* **TASK TO COMPLETE**:
Copy the data below word for word, from the line with "You are a GUI" up to and including the line with "coord(31,212)", leaving out the pictures.

* **RECORDS PROVIDED**:
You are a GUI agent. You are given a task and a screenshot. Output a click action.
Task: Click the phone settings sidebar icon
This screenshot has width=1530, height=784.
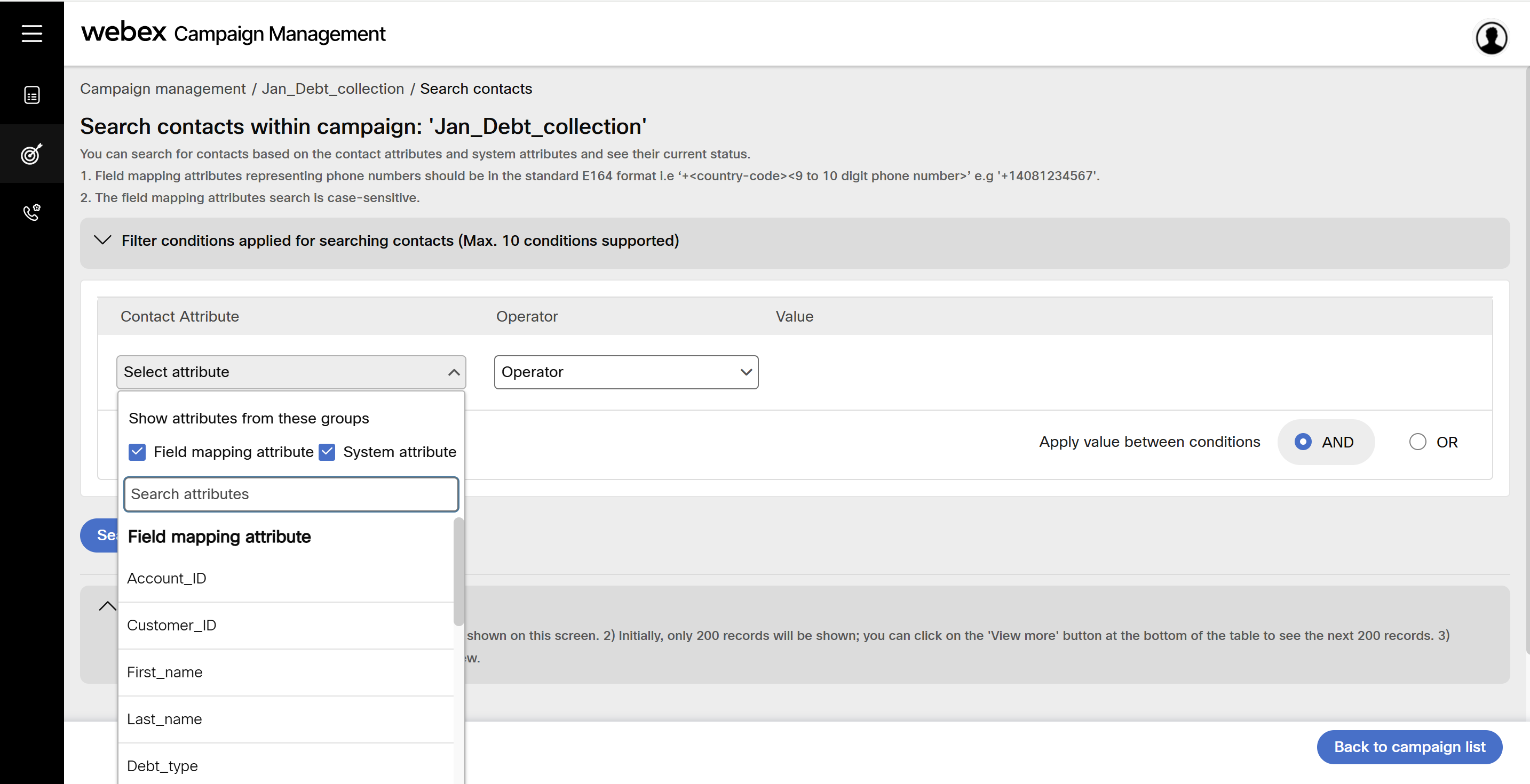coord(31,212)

* * *

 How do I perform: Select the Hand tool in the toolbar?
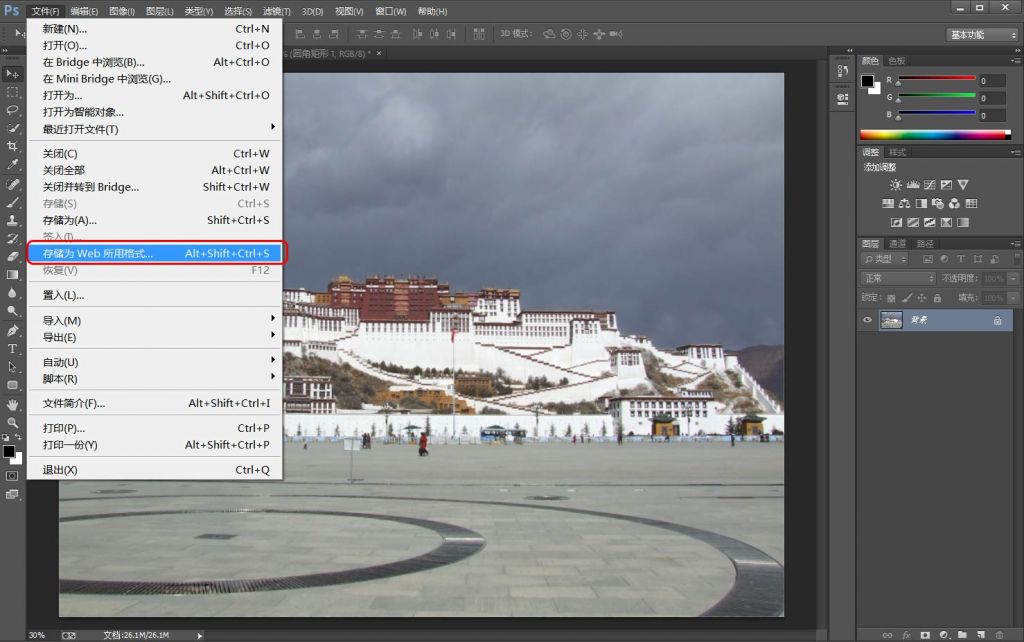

---

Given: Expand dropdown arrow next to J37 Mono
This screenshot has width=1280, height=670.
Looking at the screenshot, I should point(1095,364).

* **THE RESPONSE**:
You are a GUI agent. You are given a task and a screenshot. Output a click action.
Task: Click the phone settings sidebar icon
This screenshot has width=1530, height=784.
coord(31,212)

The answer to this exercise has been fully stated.